No, only the -debug options require build with asserts; everything else 
should be working with a regular release of Clang/LLVM. Chances are you 
have to debug it (perhaps a missing side effect causing the entire loop 
to be optimized away, etc.).

Best,
Matt

> 
> Regards
> Sudakshina
> 
> On Fri, May 14, 2021 at 5:53 PM Matt P. Dziubinski <matdzb at gmail.com 
> <mailto:matdzb at gmail.com>> wrote:
> 
>     On 5/14/2021 13:30, Sudakshina Dutta via llvm-dev wrote:
>      > Dear all,
>      >
>      > Thanks to all of you. I have executed the following commands on
>     the code
>      > given above.
>      >
>      > clang -O3 -S -c find_max.c -Rpass=vector -Rpass-analysis=vector -o
>      > find_max.ll
>      >
>      > However, the generated code is an assembly code (attached). Is
>     there any
>      > way to generate a vectorized IR (.ll) file ?
> 
>     To get LLVM IR from the frontend (Clang) use -emit-llvm
>     -fno-discard-value-names, e.g., https://godbolt.org/z/aWz37qYdW
>     <https://godbolt.org/z/aWz37qYdW>
> 
>     If you don't need debugger intrinsics (llvm.dbg.*) add -g0, e.g.,
>     https://godbolt.org/z/aWz37qYdW <https://godbolt.org/z/aWz37qYdW>
> 
>     As Sjoerd has mentioned, passing -mllvm -print-before-all to Clang is
>     usedful to get pre-vectorized LLVM IR (as well as observe the
>     effects of
>     consecutive transformations); Example:
>     https://godbolt.org/z/4za6h6fqo <https://godbolt.org/z/4za6h6fqo>
> 
>     You can then extract the unoptimized LLVM IR and play with it in "opt"
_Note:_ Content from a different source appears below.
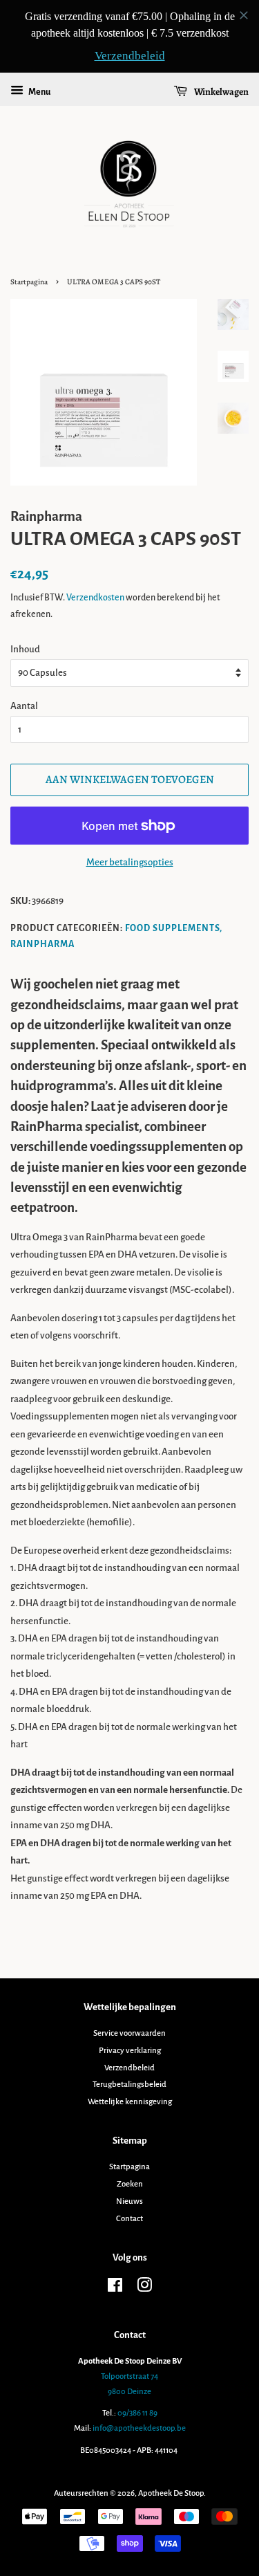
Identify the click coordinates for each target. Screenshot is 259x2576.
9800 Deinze (129, 2391)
>     (the middle-end optimizer tool) to get the LLVM IR optimized by the
>     middle-end passes (including loop vectorizer); note that now you can
>     just pass -print-before-all directly:
>     https://llvm.godbolt.org/z/P7E3PGE61
>     <https://llvm.godbolt.org/z/P7E3PGE61>
> 
>     In particular, the LLVM IR displayed under "*** IR Dump Before
>     LoopVectorizePass on _Z1fPim ***" is a good baseline for comparisons.
> 
>     Add "-mllvm -print-module-scope" to get the LLVM IR for the full module
>     (translation unit): https://godbolt.org/z/Go7zK8vsW
>     <https://godbolt.org/z/Go7zK8vsW>
> 
>     Then, pass this LLVM (right before LoopVectorizePass) to "opt" using
>     options "-loop-vectorize -debug-only=loop-vectorize" to observe the
>     loop
>     vectorization pass in action:
>     https://llvm.godbolt.org/z/WMa1qosoq
>     <https://llvm.godbolt.org/z/WMa1qosoq>
> 
>     Note that you need a binary built with assertions enabled to use -debug
>     options.
> 
>     Last but not least you can give the optimized LLVM IR to "llc" (the
>     backend tool) to get the final assembly:
>     https://llvm.godbolt.org/z/hxevcqKEG
>     <https://llvm.godbolt.org/z/hxevcqKEG>
> 
>     Best,
>     Matt
>